→ ACTION ITEM
How many lines of the records below contain the word "質問BOX"? Answer with the number alone.

→ Stored data entries
────────────────────────────────────────

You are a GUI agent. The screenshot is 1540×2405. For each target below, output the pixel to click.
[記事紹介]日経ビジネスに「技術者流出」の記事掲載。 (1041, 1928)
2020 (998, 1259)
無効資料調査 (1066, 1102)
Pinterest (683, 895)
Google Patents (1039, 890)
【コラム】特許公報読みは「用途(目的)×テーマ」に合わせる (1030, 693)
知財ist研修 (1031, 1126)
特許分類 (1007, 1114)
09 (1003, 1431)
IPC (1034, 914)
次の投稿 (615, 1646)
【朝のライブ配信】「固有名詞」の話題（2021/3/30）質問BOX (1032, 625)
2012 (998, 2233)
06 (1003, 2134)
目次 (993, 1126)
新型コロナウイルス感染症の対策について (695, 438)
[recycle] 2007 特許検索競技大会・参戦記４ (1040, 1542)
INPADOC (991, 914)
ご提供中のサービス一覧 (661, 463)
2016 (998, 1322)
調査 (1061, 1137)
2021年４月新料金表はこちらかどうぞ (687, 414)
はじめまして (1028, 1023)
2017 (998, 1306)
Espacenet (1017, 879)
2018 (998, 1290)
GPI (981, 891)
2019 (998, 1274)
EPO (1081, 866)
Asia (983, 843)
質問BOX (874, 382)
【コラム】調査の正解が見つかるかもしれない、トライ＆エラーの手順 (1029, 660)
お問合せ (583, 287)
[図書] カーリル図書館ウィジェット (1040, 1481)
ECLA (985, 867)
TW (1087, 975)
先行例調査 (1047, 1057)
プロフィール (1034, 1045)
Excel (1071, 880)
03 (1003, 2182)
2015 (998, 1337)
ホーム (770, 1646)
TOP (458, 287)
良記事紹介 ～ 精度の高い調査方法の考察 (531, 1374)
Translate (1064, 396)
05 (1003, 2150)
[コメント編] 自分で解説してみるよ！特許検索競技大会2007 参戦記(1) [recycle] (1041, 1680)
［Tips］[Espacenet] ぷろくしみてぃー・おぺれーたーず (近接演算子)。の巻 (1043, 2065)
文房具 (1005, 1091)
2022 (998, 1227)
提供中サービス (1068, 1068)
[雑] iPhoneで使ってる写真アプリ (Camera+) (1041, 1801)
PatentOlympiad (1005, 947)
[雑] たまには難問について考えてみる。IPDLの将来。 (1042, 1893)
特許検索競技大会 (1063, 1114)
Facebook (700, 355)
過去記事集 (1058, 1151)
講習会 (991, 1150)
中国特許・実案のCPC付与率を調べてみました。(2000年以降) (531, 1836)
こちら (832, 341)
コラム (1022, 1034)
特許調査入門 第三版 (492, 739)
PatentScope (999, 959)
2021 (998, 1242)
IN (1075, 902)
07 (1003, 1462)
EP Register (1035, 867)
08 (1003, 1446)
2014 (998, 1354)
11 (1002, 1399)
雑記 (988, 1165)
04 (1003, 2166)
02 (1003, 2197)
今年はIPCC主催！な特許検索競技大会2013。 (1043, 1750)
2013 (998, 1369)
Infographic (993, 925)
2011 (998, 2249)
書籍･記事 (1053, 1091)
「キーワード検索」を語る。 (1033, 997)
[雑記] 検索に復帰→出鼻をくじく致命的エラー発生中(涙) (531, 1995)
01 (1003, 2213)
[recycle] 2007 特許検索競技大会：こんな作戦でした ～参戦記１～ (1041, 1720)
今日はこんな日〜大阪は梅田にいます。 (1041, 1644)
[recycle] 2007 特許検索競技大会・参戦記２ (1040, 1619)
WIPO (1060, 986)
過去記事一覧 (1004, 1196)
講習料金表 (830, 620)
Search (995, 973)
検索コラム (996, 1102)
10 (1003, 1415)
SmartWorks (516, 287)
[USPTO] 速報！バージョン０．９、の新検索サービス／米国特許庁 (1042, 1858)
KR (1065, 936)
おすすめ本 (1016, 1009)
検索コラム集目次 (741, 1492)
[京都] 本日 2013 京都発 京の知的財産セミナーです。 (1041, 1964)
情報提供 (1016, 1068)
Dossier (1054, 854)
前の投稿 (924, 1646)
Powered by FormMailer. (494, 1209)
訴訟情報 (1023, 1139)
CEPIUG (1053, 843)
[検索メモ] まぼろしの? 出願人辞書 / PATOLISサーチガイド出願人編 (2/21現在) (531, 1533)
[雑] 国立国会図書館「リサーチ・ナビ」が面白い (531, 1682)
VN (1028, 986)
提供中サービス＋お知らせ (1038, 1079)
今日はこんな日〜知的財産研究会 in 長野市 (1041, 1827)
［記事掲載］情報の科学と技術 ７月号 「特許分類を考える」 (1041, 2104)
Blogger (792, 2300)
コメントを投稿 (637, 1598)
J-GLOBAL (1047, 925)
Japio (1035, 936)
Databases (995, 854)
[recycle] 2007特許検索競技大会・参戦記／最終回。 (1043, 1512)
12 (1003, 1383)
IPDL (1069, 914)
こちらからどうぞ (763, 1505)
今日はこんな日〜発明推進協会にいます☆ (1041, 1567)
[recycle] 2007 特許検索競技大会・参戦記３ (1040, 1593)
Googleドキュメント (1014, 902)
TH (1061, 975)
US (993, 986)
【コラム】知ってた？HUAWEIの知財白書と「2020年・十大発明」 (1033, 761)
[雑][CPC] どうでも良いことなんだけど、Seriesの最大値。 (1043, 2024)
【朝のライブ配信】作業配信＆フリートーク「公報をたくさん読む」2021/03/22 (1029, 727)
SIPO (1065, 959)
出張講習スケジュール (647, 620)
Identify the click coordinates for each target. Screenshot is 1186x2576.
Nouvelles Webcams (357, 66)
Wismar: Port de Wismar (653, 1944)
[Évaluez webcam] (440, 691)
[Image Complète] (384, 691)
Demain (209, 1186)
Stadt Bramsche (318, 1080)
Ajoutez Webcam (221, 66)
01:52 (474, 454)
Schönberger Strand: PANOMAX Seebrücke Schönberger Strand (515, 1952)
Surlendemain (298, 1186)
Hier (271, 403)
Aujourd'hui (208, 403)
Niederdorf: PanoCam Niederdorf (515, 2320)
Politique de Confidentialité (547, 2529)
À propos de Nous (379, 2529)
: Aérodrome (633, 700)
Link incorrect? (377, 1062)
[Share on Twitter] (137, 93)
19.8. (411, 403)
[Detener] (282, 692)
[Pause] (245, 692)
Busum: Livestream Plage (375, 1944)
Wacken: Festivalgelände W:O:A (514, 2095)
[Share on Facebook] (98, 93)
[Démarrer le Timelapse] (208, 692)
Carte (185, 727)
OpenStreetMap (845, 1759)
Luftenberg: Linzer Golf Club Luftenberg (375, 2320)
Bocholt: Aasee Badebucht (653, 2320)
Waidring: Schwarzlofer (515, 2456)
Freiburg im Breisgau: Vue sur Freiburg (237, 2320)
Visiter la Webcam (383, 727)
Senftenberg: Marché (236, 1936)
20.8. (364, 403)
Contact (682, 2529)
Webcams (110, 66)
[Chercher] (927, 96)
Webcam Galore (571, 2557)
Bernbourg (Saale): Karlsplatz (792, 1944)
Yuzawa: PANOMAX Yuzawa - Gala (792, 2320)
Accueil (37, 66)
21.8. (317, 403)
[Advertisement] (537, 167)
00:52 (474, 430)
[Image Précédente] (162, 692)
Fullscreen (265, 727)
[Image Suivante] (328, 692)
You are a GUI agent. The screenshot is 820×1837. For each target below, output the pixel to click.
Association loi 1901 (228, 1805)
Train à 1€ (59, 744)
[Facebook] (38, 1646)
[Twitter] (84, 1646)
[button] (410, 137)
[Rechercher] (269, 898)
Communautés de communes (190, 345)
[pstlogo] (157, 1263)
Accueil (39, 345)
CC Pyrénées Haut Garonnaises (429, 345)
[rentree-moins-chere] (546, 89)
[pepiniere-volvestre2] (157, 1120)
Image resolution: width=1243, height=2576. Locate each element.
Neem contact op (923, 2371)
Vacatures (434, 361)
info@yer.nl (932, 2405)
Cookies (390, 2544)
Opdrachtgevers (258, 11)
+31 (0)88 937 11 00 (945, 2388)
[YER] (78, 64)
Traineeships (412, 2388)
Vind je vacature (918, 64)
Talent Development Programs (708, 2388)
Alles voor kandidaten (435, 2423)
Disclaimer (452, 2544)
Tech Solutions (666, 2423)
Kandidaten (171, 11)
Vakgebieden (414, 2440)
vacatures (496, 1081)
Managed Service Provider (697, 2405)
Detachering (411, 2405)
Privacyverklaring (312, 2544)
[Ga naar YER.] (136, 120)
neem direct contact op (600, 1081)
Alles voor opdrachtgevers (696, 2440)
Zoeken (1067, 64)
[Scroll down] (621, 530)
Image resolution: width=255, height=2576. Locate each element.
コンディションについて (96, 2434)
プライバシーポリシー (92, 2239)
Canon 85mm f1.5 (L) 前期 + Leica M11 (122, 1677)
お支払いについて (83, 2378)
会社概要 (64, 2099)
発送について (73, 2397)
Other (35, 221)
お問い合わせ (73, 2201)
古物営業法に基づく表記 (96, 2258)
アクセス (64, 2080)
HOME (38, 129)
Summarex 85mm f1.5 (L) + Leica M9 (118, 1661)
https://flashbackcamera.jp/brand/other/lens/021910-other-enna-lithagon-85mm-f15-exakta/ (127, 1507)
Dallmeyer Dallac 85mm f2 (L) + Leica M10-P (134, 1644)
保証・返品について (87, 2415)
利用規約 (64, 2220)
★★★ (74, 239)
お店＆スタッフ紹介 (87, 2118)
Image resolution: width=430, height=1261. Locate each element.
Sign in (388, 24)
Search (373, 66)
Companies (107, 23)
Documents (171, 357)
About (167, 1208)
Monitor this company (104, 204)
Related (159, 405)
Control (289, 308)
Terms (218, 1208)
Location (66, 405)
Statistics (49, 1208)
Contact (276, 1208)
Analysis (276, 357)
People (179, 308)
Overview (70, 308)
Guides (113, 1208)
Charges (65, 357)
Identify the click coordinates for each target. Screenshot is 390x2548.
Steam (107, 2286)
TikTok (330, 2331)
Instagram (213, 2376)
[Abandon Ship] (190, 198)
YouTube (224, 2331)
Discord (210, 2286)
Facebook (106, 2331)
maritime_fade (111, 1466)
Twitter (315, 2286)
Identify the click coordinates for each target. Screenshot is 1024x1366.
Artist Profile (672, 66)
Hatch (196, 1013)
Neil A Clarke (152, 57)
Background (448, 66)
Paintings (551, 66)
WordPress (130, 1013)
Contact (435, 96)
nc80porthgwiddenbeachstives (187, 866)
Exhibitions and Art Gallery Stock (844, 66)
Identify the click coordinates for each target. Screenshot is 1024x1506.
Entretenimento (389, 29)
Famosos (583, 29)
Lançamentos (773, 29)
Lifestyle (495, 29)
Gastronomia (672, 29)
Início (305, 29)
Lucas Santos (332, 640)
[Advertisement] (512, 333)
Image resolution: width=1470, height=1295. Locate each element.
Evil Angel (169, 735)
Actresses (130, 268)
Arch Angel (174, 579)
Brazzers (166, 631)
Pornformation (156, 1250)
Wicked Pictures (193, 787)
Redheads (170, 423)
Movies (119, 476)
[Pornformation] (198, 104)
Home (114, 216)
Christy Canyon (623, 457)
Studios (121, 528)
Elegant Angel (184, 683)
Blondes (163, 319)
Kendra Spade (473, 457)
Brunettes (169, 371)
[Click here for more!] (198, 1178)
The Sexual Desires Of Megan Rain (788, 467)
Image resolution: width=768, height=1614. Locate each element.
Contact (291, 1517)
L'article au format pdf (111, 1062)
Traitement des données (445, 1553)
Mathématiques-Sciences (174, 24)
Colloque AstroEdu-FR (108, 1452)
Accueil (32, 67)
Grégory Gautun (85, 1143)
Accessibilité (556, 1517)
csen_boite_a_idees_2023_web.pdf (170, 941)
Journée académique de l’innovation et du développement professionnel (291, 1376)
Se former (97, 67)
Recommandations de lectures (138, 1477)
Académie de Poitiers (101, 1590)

────────────────────────────────────────

→ TASK OUTPUT
2